Work to be completed – Transcribe the listing exactly, skipping every picture.

Entries supplied –
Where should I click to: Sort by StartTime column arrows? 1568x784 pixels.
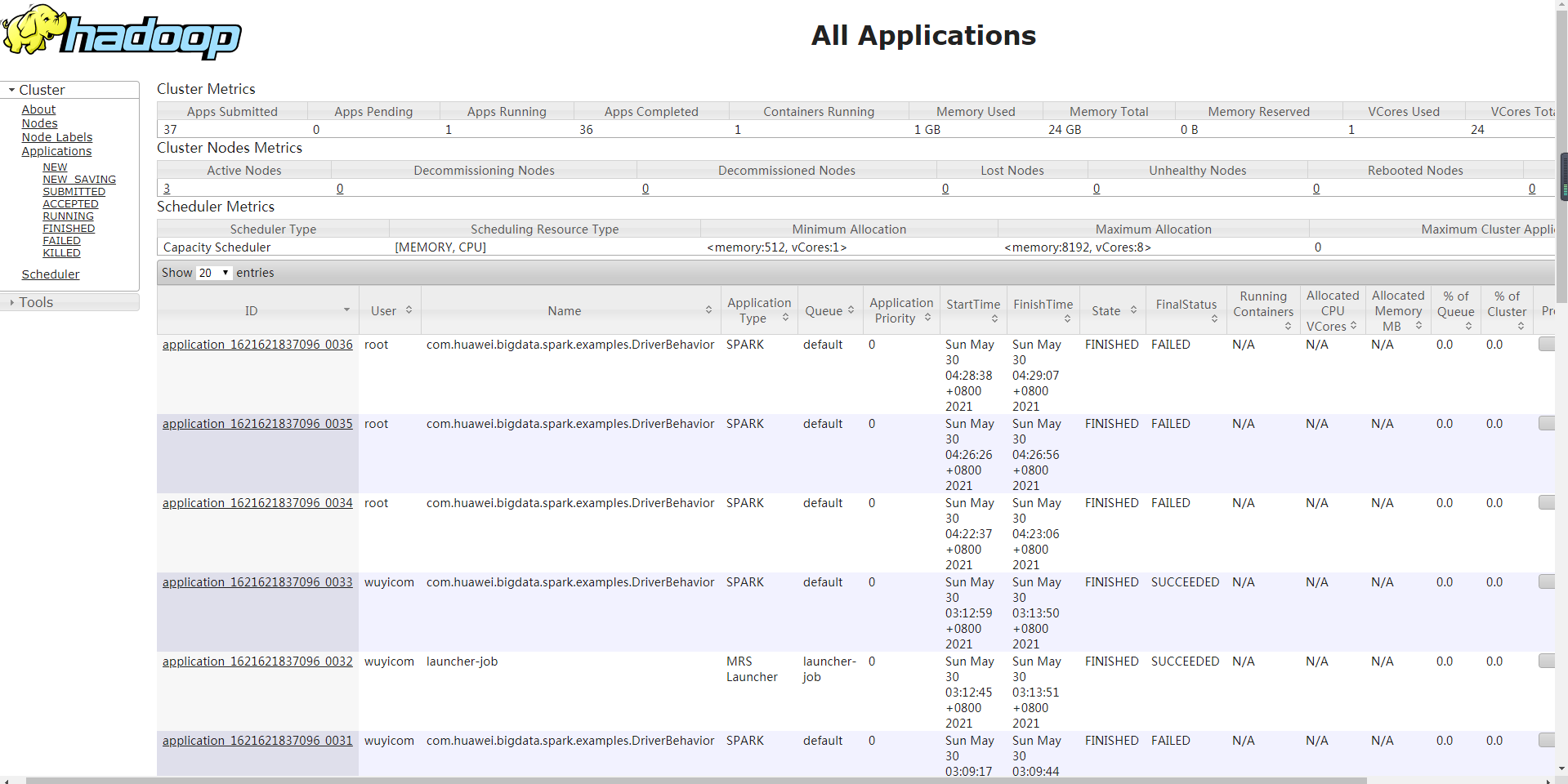pos(994,318)
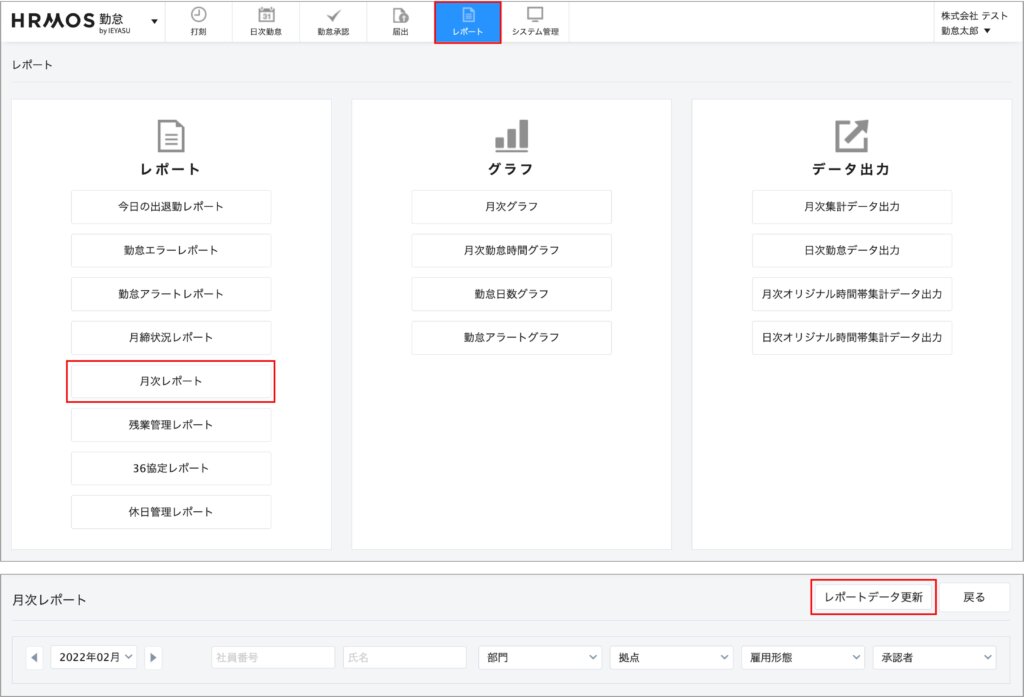Viewport: 1024px width, 697px height.
Task: Expand the 部門 filter dropdown
Action: (x=539, y=657)
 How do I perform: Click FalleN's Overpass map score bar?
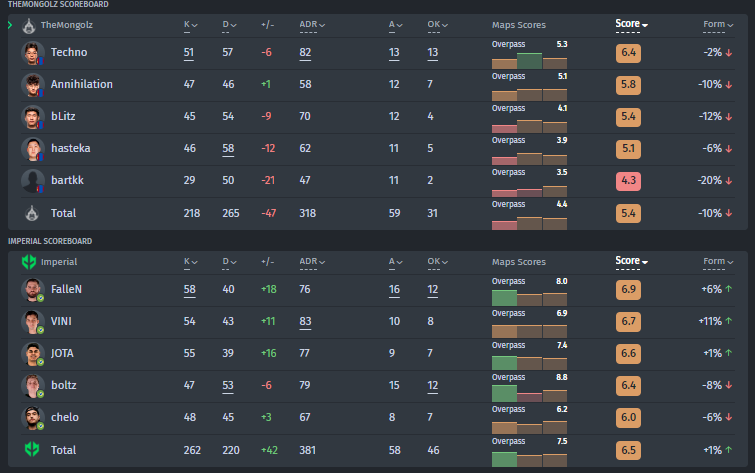point(530,295)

Expected output –
Where should I click to: Sort by StartTime column arrows? 1568x784 pixels.
pos(994,318)
Viewport: 1024px width, 697px height.
Task: Expand the 部門 filter dropdown
Action: (x=539, y=657)
 How do I perform: Click FalleN's Overpass map score bar?
point(530,295)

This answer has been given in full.